Long lists of authors are permitted if all authors meet standards for authorship (such as those required by major journals, for instance the criteria used by JAMA). Contributing scientists from outside the working group may be coauthors.

Authorship position in first papers will be determined in advance by a group consensus by the researchers actively participating in the proposed pooled study. Some of the factors that may be considered include effort in WG, contributions, by size of the GWA, phenotype data quality, and the contribution of the cohort’s data to the results of the pooled study. In later papers, successful efforts to obtain additional funding for new scientific work is another criterion.

Rapid publication from a WG should generally include authors from all member cohorts contributing data.

The number of authors per study should generally reflect the contribution of the study to the paper.

Consortium authorship for the writing group is another possible model that may be considered as an alternative model if there is no group consensus on named authorship.

Involvement of Other Collaborating Studies:

Other collaborating studies may be proposed for inclusion in individual working group analyses. If the working group is part of this proposed consortium, then the other collaborating studies will be asked to abide by all of the principles set forth by this consortium for the purpose of the proposed working group project. These are summarized in a separate document for WG members. The document for WG members also applies to individual studies asked to join the WG.

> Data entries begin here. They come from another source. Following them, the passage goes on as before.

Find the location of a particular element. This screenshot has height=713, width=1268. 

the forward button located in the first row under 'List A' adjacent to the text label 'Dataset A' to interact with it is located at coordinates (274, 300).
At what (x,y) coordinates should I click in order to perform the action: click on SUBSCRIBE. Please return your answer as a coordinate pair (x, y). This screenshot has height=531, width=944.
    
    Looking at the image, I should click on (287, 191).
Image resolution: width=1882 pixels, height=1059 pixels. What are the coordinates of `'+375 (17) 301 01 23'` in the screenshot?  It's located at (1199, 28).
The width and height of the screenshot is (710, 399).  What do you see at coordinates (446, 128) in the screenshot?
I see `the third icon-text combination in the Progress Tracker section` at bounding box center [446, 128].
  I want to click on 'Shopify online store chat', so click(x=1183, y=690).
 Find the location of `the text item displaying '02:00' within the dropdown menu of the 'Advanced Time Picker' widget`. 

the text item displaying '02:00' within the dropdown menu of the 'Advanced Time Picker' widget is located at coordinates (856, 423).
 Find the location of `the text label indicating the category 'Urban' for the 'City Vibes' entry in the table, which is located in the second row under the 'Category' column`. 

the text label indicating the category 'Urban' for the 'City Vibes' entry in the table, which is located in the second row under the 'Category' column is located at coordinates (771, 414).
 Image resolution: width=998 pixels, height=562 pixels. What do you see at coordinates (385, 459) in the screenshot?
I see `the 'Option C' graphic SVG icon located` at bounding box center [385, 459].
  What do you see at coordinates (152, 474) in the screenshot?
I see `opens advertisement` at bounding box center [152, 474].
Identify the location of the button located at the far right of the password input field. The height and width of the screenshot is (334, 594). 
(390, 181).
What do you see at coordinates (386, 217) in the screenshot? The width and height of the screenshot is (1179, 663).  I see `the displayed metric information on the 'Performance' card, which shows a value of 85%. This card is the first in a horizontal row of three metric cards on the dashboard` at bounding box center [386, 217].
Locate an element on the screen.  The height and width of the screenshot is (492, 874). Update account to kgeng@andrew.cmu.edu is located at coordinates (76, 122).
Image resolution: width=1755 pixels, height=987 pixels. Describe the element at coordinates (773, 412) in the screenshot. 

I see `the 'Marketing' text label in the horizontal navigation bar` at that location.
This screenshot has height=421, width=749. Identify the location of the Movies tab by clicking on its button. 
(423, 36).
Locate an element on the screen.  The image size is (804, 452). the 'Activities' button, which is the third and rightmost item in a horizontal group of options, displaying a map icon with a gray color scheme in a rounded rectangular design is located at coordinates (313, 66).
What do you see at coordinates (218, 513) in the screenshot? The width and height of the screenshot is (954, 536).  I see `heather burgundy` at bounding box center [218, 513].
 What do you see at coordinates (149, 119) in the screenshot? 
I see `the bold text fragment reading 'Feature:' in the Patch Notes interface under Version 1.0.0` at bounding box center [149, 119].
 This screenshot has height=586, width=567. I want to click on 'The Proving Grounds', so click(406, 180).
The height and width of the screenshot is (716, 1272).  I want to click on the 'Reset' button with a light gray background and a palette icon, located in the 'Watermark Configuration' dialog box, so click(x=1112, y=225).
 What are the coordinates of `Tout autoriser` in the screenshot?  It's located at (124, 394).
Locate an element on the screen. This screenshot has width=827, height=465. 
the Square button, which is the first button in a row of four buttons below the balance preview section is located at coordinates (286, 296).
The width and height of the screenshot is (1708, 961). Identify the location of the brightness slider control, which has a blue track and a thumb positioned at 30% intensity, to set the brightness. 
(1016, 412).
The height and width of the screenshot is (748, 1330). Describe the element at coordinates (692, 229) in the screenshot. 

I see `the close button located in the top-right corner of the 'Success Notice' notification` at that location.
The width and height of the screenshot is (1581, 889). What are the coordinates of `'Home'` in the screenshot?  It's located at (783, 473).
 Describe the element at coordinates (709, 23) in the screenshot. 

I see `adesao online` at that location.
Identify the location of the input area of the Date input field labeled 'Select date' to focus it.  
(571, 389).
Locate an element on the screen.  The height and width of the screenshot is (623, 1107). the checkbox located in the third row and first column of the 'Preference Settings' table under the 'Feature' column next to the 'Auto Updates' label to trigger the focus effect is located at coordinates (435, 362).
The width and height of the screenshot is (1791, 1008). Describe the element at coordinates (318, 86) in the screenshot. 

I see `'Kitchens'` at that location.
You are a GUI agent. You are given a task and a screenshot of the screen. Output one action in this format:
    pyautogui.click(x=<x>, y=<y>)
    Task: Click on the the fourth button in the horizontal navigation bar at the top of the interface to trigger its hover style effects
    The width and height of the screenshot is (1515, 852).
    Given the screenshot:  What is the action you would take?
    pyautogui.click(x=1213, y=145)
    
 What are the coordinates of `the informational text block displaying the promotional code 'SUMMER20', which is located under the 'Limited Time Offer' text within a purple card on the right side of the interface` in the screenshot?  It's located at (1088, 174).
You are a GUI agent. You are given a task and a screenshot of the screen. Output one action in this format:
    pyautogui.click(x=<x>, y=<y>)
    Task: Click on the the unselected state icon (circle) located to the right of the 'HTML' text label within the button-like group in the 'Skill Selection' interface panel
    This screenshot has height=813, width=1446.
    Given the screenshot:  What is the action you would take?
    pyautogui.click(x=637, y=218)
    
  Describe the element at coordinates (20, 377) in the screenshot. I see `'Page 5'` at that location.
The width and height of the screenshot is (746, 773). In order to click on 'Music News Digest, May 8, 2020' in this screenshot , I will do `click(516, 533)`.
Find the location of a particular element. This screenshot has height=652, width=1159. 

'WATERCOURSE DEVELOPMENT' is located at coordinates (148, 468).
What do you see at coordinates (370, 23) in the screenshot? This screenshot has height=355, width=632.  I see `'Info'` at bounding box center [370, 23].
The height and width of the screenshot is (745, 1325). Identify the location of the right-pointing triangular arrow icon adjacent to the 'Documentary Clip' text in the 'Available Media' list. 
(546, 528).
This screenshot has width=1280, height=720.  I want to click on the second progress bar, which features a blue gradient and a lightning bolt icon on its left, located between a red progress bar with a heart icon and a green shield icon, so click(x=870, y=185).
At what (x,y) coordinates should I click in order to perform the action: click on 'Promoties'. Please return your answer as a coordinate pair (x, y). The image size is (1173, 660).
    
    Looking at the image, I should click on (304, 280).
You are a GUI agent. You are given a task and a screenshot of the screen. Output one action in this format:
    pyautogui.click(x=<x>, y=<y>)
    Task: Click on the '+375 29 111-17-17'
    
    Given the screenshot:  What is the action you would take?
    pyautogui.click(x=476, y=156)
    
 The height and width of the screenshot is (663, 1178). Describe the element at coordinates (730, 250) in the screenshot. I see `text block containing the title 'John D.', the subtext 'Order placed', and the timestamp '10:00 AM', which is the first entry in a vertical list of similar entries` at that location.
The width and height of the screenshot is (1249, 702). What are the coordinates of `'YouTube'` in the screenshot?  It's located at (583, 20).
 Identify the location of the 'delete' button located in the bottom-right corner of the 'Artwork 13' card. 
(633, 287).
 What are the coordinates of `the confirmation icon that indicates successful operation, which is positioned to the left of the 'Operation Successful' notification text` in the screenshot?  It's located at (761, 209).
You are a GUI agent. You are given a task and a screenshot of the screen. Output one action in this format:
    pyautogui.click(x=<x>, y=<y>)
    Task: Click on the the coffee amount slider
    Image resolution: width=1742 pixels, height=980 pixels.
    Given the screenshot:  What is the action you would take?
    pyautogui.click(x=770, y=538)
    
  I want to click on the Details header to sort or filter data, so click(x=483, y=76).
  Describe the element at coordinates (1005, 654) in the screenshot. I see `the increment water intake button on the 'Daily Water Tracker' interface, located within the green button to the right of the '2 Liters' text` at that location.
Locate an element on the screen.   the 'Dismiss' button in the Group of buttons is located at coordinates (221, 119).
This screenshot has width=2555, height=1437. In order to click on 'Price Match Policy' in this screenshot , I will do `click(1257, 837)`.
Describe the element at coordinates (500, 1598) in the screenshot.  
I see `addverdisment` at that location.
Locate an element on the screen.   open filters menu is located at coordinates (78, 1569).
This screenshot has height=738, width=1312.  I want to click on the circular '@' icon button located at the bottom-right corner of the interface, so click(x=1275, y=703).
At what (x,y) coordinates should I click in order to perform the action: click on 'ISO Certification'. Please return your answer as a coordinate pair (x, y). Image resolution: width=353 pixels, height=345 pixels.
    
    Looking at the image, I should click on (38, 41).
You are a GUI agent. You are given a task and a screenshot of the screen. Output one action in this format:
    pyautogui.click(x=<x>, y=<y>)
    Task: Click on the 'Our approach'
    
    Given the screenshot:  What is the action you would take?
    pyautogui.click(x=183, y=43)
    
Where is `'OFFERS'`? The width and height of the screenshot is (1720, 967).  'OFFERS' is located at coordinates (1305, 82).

WG members agree to communicate when an action is taken (ordering primers for genotyping) on the basis of shared data; when an analysis is completed for follow-up genotyping or when there is a proposal to modify publication plans

Data posting:

Upon publication in a scientific journal, shared results including results from joint analyses will be posted on a public website. The RCC may wish to develop policies and procedures about other uses of data.

Intellectual property:

According to the NIH GWAS policy (Federal Register; 72 (166) 28 Aug 2007: 49290-7), “it is the hope of the NIH that genotype-phenotype associations identified through NIH-supported and NIH-maintained GWAS datasets and their obvious implications will remain available to all investigators, unencumbered by intellectual property claims.” If in case intellectual property related to the GWAS’s covered under these principles is pursued by a participating investigator, their institution, or the study itself, then the consortium needs to be made aware of the pursuit of such claims. An abstract of the claim(s) needs to be made available to the consortium at the time of submission to the relevant governing body (e.g. US patent office).

In developing these guidelines, the cohorts benefited from guidelines developed by other genetics working groups, including the “International Lung Cancer Consortium Data Sharing and Access Policy” and the “Draft guidelines for sharing genome-wide association results for quantitative traits” (drafted by Gonçalo Abecasis, Michael Boehnke, Joel Hirschhorn, Karen Mohlke, David Schlessinger).